My point is that you are proposing massive constitutional change to little purpose as far as a good deal of factors such as interest rates etc are concerned given that international money markets effectively constrain what freedom governments actually have in reality to determine policy. My understanding is that the three parties that want Scotland to stay in the UK are currently reviewing the powers of the Scottish Parliament with a view to subtantially increasing them.
6. "As I've already said, the Bank of England does not belong to rUK. Yes, rUK would be the main player, but, after the political posturing is put to one side, I have no doubt both parties (rUK and iScotland) would look to find a common platform from which to progress their respective economies. You're obviously no fool, and know full well that Independence in the modern era is a lot different to what was mean't by Independence even 40 or 50 years ago. The bottom line, however, is that Scotalnd would be able to decide when, and with whom, to pool sovereignty."
See the Jim Sillars quotes above and below. It wouldn't be pooling sovereignty, it would be ceding it.
Until someone can explain why we would want to sign up for a deal that means we get to decide tax rates, while another country decides the cost of our mortgages this will remain a daft proposal. I don't know what you mean when you say "Independence in the modern era is a lot different to what was mean't by Independence even 40 or 50 years ago" unless that is supposed to somehow explain away or massage a proposed independence trade off that gives us the appearance of sovereignty but the reality of constitutional economic emasculation.
Jim Sillars:
"On the fundamental issue of a currency union, common sense , and past forgotten lessons, have flown out of the SNP cabinet window.
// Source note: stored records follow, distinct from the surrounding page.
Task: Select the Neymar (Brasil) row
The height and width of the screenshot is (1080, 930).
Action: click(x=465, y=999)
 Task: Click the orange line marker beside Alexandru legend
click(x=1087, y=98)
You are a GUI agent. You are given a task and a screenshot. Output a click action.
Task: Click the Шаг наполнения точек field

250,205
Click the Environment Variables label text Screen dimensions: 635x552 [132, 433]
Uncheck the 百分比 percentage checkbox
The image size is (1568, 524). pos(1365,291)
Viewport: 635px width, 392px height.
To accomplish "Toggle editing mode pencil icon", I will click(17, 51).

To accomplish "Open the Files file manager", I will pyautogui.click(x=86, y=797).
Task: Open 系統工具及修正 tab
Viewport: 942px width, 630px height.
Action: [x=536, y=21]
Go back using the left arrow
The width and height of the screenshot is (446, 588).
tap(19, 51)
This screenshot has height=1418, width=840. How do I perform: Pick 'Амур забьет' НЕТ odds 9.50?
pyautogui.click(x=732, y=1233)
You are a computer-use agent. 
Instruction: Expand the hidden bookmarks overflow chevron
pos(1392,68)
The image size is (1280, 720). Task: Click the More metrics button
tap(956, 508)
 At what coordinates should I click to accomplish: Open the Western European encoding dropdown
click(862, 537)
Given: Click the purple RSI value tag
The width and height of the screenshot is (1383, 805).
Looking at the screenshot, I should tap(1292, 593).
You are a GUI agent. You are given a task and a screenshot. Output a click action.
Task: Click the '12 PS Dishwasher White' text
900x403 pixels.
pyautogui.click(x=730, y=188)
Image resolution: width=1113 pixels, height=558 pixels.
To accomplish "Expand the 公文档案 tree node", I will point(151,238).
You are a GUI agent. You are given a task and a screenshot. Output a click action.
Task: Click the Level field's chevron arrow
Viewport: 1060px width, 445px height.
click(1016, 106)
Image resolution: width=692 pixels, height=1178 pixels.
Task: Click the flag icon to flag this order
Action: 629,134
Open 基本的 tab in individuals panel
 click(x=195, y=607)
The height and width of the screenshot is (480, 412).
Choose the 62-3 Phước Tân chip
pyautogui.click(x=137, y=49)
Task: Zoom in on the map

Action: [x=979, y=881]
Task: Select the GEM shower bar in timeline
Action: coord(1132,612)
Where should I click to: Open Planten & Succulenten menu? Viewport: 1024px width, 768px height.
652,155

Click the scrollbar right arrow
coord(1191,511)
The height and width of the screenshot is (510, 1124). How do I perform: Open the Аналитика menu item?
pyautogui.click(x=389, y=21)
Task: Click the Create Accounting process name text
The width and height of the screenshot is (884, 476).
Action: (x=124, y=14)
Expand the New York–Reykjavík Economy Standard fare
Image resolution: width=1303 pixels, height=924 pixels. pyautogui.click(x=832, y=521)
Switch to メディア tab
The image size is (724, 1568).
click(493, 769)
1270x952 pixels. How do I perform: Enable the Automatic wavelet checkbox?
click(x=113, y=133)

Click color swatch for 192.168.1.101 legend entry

For years, the SNP has complained about the Bank of England and its obsessive concern for London and south east England. John Swinney is on the record, criticising Eddie George the then Governor for saying it was not feasible to protect “particular sections or regions. The Swinney response noted the Bank’s policy “does not take into account the needs of the north of England or Scotland – as evidenced by the fact that members of the Bank of England monetary policy committee is overwhelmingly based in the south east of England.”
Staggeringly, this is the same MPC John Swinney would have us join now: A committee comprising; five from the bank and four nominated by the UK Government. Six are Oxbridge, and all nine are anchored in London. Only one of them has any past connection outside the south of England bubble. One Scot among that lot would make no difference whatsoever. Nine members would represent 55 million people, while one represented our 5 million. We would have traded independent power over our economy for the status, once again, of a powerless region. That is not a price worth paying to use a currency, which we can access anyway."
7. "With regard to Mark Carney, I thought his analysis was fairly balanced but happen to think that the economic dispartities between certain Eurozone member states make any comparsion with a 'Sterling Zone' somewhat shaky."
Not really. Once you cede power over currency in the way proposed you are then locked in the boot of Big Brother's car. And Jim Sillars has spotted that perfectly.
8. "On a lighter note:-
1. You've still not trumped John Barrowman.
2. Did you enjoy the dance around your lounge with your son whilst watching 9 man ICT beat Hearts?